Oak Trees and Shrubs of the Lowcountry
by Dennis Adams
Information Services Coordinator

Types of Local Oak Trees and Shrubs

A number of types of oak trees and shrubs are native to Beaufort and the surrounding Lowcountry. The following list comes from Manual of Vascular Flora of the Carolinas (Radford, Ahles & Bell) and Guide to Southern Trees by Ellwood S. Harrar. Height figures are given as available.

  • Bluff Oak or Bastard White Oak (Quercus austrina): Restricted to the Lowcountry and to some central areas in South Carolina, but found in some other Deep-South states; Grows in rich, moist soil near streams; Large tree.
  • Laurel Oak or Darlington Oak (Quercus laurifolia): From the coast through the Midlands, rare in Piedmont; Low ground and sandy soils near streams and swamps; Medium size to large tree (50-60 feet high, but sometimes 100 feet; trunk diameter 3-4 feet).
  • Live Oak (Quercus virginiana): Coast through Midlands; Sandy woods; Generally a medium size tree (40-50 feet high; trunk diameter 3-4 feet).
  • Myrtle Oak (Quercus myrtifolia): Restricted to Beaufort County in S.C., but also found in Georgia, Florida, Alabama and Mississippi ; Sandy pine woods and ridges (seldom found far from salt water); Large shrub or small tree (35 feet maximum height; trunk diameter 4-8 inches).
  • Post Oak (Quercus stellata): Found in most parts of the state; Dry, poor or rich soil; Small or medium-sized tree (about 50 feet high; trunk diameter 18-22 inches).
  • Running Oak (Quercus pumila): Coast through Midlands; Sandy pinelands; Shrub.
  • Scrubby Post Oak (Quercus margaretta): From the coast through Midlands; Sandy soil; Small tree or shrub.
  • Swamp Chestnut Oak (Quercus michauxi): Coast through Midlands and scattered in Piedmont; Low ground; Large tree (135 feet or higher; trunk diameter up to 8-9 feet).
  • Swamp Spanish Oak, Swamp Red Oak or Cherrybark Oak (Quercus falcata, variety Quercus pagodaefolia): Coast through parts of central S. C., but occasionally in the Piedmont; Bottom lands; Large tree (100-130 feet high; trunk diameter 3-5 feet).
  • Turkey Oak (Quercus laevis): Coast through Midlands; Poor, sandy soil; Small tree (20-30 feet high, and rarely 50-60 feet; trunk diameter 2 feet or smaller).
  • Upland Willow Oak or Blue-Jack Oak (Quercus incana): Most of coast to upper Midlands/lower Piedmont; Dry, sandy soil; Small tree.
  • Water Oak (Quercus nigra): Distributed throughout the state; Along streams and low ground; Tall, slender tree (50-80 feet high; trunk diameter 2-3 feet).
  • White Oak (Quercus alba): Throughout the state; Almost all types of soil; Large tree (80-150 feet high; trunk diameter 3-5 feet).
  • Willow Oak (Quercus phellos): Found in most of the state; Low grounds; Medium size to large tree (80-130 feet high; trunk diameter 3-6 feet).

Live Oaks

One of the old live oaks along Bay St., Beaufort
  • Live Oak (Quercus virginiana): Coast through Midlands; Sandy woods; Generally a medium size tree (40-50 feet high; trunk diameter 3-4 feet).

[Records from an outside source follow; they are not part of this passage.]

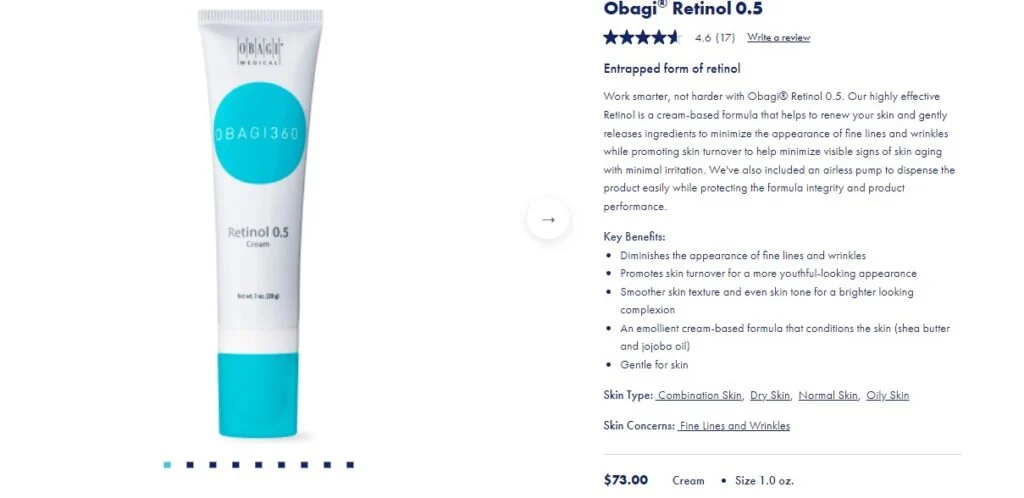Select the sixth carousel dot indicator
This screenshot has height=498, width=1024.
point(281,465)
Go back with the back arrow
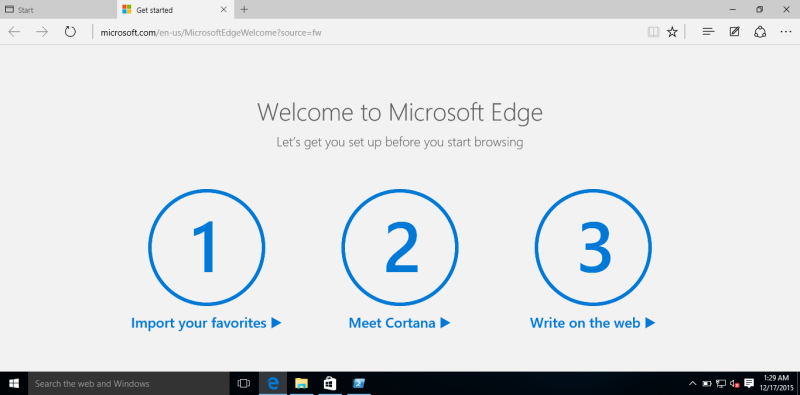This screenshot has width=800, height=395. [x=14, y=32]
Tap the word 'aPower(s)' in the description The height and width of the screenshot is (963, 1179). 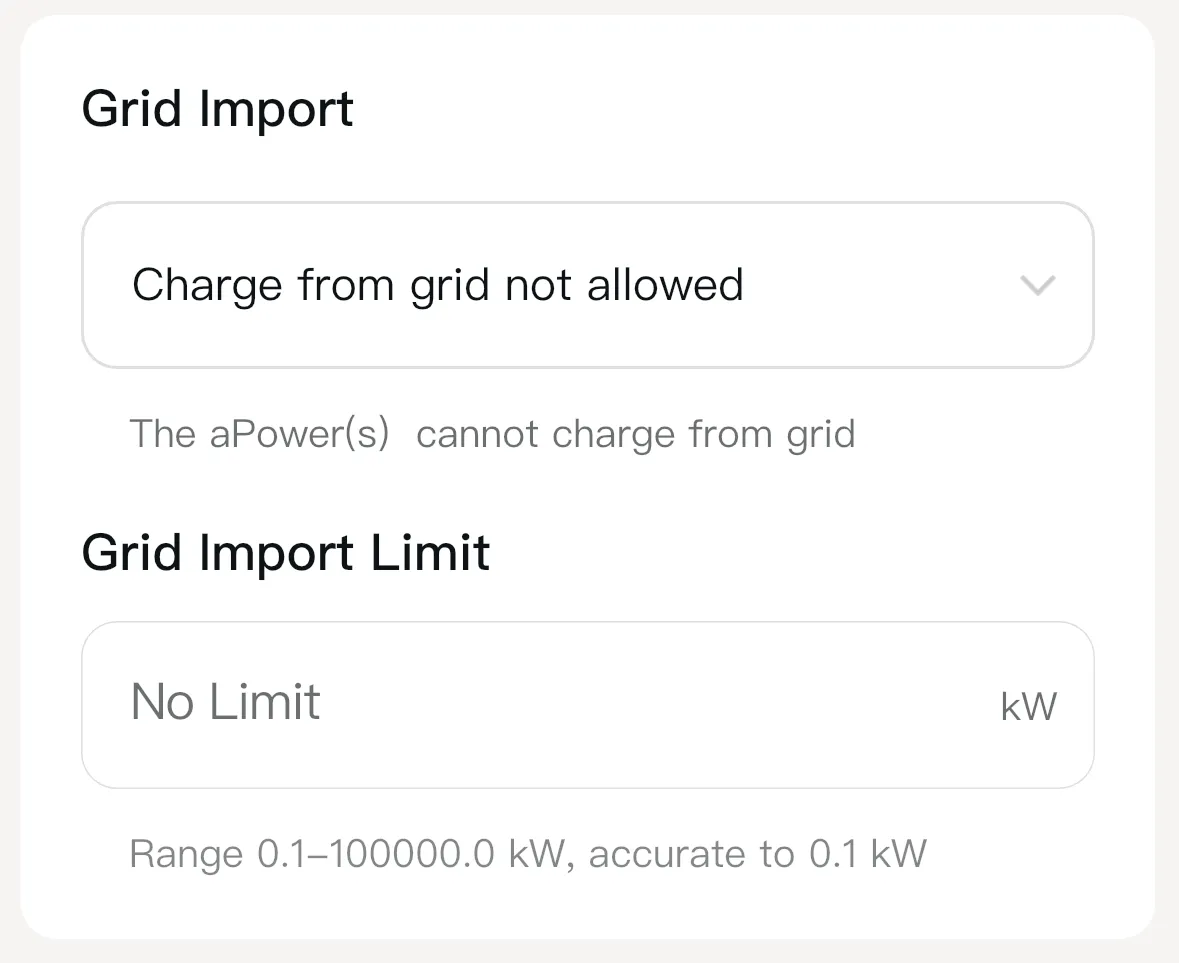click(x=299, y=434)
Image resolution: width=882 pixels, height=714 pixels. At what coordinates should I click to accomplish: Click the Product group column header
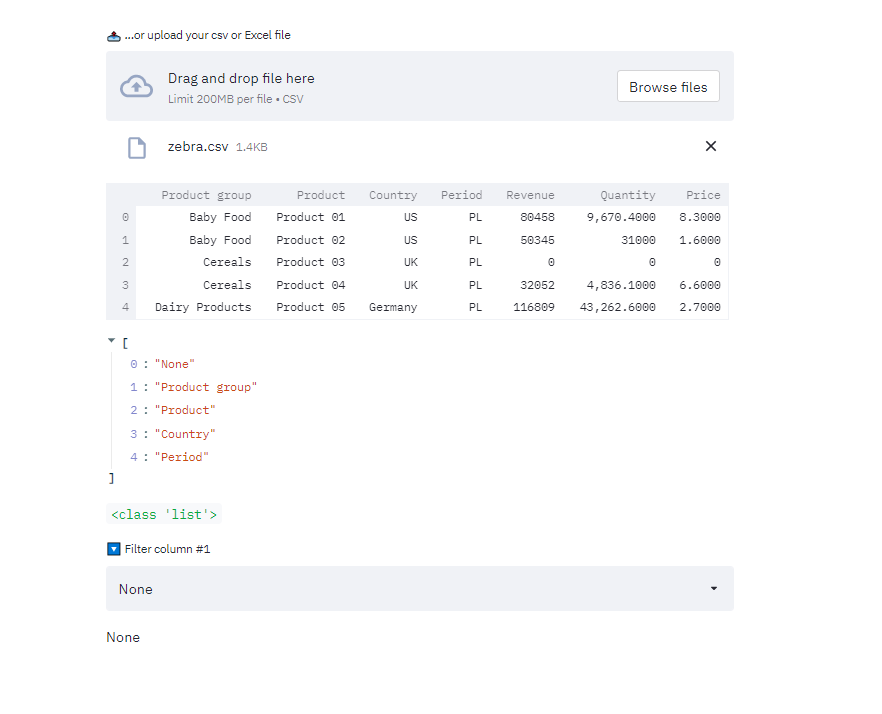pos(206,195)
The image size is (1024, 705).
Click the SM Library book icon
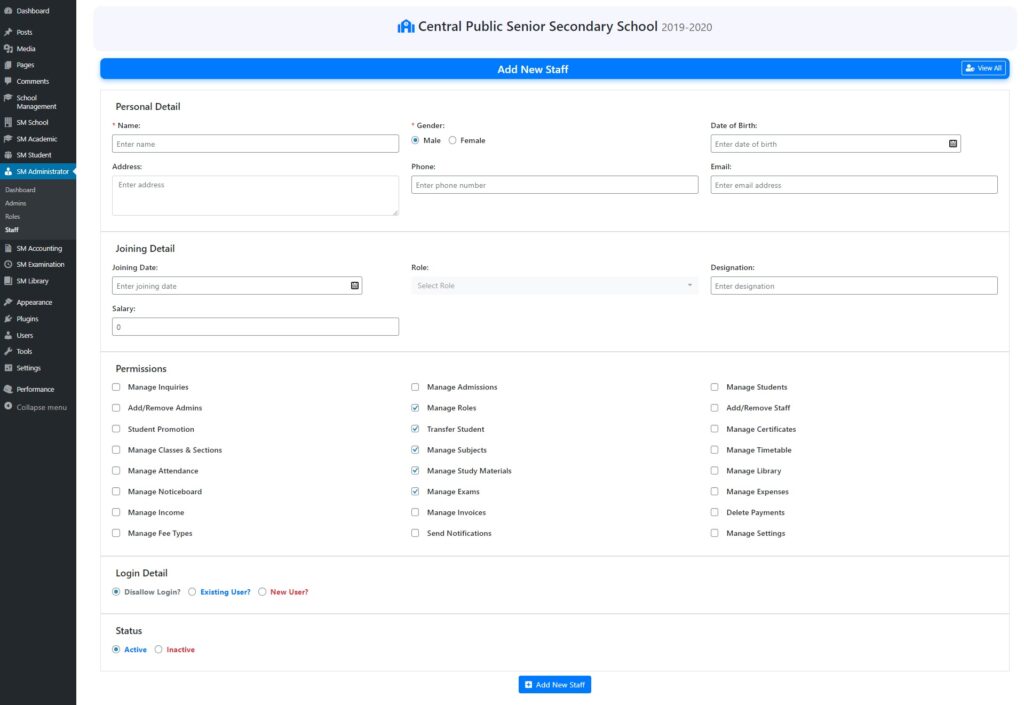[x=8, y=281]

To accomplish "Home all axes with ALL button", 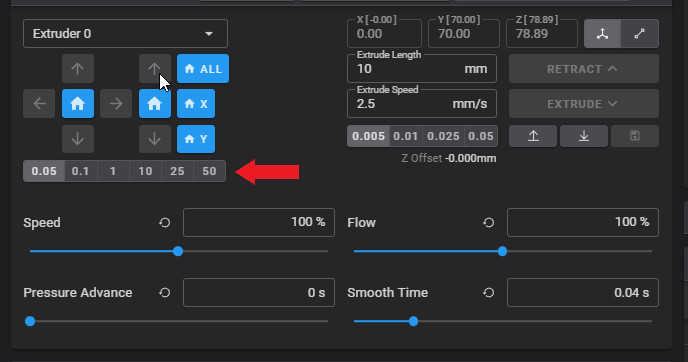I will click(x=203, y=68).
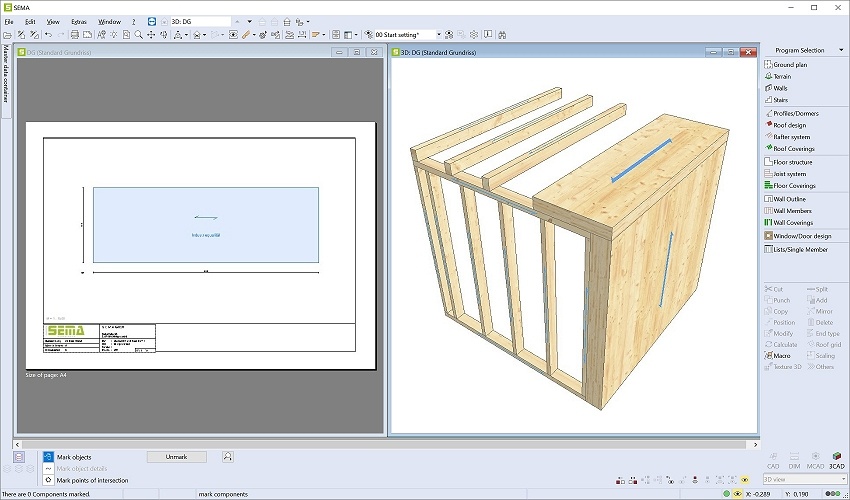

The Encyclopedia Britannica online web site reported that the live oak "grows rapidly on good soil but is not as long-lived as was once thought: the oldest known specimens range in age from 200 to 300 years. Live oak derives its name from the fact that it is evergreen and durable: lumbered or injured trees send up many sprouts, which also produce sprouts if cut themselves." A live oak 50 feet high may have a limb spread exceeding 130 feet!

One of the old live oaks along Bay St., Beaufort
(Photograph by Dennis Adams)

History and Social Life
of Beaufort County's Oaks

So grand a tree is more than the sum of its trunks and branches. Druids honored oaks as hosts of the hallowed mistletoe, and the trees have played a big role in our own society.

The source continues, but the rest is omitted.